__Given records__
*** Block opens ***
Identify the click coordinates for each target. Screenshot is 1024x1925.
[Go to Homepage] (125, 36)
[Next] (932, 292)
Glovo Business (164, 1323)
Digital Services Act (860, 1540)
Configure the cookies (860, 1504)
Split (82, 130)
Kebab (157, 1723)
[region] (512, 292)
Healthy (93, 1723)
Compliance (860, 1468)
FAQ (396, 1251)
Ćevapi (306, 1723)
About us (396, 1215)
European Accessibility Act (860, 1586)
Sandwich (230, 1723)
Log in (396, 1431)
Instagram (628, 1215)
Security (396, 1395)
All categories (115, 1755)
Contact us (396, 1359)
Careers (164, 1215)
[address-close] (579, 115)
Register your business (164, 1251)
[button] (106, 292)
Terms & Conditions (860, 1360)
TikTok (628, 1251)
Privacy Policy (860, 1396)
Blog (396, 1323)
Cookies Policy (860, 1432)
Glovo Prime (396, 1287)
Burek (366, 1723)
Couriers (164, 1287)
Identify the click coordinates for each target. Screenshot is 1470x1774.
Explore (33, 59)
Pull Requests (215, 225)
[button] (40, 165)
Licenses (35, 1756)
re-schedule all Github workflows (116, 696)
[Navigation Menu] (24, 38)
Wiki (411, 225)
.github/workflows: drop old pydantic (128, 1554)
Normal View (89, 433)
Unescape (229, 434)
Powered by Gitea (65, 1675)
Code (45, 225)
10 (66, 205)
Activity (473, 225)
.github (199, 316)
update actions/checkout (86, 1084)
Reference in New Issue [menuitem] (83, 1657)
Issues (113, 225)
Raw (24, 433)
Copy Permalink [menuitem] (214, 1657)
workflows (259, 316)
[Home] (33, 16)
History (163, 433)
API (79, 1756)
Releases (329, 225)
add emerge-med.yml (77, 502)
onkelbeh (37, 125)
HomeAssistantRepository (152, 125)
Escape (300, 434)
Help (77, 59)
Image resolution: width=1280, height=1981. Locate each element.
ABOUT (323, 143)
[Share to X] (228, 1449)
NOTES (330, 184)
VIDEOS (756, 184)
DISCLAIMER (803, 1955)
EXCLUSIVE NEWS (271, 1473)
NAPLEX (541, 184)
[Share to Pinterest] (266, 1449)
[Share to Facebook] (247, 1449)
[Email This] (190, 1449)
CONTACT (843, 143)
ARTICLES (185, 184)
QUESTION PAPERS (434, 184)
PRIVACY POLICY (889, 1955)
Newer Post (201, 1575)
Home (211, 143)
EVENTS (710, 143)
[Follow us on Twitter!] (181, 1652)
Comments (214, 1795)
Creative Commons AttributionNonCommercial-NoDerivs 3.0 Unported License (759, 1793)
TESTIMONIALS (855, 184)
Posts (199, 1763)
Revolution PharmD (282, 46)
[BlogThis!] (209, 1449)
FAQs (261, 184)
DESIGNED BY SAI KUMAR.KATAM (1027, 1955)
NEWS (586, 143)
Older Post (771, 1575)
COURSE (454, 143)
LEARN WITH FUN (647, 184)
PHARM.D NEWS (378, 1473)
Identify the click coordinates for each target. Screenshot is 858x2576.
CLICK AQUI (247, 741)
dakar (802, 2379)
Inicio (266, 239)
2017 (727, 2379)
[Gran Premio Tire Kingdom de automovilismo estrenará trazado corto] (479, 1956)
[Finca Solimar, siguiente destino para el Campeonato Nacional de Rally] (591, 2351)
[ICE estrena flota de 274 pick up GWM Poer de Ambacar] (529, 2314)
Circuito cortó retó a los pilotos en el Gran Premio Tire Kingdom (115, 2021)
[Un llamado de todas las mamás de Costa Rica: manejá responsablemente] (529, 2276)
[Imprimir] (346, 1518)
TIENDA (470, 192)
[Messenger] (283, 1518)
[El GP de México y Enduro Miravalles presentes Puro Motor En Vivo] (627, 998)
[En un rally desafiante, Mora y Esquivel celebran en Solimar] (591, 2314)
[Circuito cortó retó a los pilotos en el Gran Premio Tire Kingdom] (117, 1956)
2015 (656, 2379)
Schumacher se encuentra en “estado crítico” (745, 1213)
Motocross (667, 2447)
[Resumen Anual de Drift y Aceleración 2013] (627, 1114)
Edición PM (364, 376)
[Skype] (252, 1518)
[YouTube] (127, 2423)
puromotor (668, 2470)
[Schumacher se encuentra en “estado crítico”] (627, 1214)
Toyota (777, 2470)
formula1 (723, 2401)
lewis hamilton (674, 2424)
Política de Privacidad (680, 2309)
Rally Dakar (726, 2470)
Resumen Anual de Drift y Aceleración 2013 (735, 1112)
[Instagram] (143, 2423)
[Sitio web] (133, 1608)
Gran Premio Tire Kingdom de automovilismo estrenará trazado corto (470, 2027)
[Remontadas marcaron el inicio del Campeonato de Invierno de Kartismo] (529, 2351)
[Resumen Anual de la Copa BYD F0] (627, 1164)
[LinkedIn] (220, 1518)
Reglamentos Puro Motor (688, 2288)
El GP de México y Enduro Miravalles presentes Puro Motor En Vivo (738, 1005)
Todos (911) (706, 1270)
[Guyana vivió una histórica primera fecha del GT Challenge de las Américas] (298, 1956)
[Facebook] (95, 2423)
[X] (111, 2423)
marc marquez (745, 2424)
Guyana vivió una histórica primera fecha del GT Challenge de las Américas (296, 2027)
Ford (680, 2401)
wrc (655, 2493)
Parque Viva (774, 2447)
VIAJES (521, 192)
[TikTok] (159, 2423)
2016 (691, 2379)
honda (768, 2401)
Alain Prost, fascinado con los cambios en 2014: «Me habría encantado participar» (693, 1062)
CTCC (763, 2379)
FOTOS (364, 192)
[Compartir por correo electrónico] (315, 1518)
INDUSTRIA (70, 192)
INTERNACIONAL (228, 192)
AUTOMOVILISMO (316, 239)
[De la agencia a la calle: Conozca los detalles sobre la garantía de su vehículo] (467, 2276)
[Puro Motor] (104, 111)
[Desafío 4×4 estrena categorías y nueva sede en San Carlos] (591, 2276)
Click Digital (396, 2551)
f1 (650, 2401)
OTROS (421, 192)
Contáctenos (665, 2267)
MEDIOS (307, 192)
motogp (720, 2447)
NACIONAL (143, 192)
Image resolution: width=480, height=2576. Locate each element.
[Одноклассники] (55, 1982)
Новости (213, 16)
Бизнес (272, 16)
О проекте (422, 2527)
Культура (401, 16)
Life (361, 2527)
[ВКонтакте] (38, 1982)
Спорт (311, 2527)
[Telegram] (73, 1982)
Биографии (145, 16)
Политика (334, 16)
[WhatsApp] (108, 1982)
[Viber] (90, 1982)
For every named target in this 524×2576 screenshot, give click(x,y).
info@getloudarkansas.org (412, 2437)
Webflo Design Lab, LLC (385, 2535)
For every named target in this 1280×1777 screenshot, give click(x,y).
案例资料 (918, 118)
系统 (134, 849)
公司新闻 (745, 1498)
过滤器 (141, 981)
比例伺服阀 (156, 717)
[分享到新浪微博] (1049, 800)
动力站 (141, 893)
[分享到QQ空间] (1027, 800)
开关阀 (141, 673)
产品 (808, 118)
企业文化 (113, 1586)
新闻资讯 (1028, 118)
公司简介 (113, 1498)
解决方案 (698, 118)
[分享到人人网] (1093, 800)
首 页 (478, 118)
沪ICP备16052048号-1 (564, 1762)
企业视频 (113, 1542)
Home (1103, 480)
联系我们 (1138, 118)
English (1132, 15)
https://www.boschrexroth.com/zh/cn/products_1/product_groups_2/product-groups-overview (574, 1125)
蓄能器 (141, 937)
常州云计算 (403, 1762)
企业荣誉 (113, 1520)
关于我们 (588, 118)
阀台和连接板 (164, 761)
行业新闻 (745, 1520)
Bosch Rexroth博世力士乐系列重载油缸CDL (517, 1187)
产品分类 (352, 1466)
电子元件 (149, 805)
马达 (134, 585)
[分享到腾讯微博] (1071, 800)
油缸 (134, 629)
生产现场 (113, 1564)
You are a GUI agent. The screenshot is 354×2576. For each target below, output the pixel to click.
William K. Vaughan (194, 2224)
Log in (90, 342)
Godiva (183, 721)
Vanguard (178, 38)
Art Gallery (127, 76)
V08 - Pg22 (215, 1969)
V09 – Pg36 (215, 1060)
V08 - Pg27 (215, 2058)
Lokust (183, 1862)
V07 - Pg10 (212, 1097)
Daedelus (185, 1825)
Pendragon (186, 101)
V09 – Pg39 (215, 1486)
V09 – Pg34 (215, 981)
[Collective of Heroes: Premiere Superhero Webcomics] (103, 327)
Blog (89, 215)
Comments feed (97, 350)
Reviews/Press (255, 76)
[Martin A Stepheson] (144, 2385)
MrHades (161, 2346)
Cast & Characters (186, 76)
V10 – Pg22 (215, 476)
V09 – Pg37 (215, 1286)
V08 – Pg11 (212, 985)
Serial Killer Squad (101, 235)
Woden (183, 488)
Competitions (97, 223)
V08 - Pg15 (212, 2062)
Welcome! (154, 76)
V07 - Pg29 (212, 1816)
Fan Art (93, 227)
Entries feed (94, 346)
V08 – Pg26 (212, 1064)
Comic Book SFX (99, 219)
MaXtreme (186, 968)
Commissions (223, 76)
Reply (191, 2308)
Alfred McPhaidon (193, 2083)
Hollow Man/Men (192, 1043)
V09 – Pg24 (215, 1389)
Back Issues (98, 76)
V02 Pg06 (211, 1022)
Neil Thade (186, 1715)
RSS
*** Block closes ***
__Task statement__
Return the span of lines in the data above that opens at the line with "[Share to Facebook] (247, 1449)" and closes at the line with "Comments (214, 1795)", exactly, ends included, nothing else.

__Exercise answer__
[Share to Facebook] (247, 1449)
[Email This] (190, 1449)
CONTACT (843, 143)
ARTICLES (185, 184)
QUESTION PAPERS (434, 184)
PRIVACY POLICY (889, 1955)
Newer Post (201, 1575)
Home (211, 143)
EVENTS (710, 143)
[Follow us on Twitter!] (181, 1652)
Comments (214, 1795)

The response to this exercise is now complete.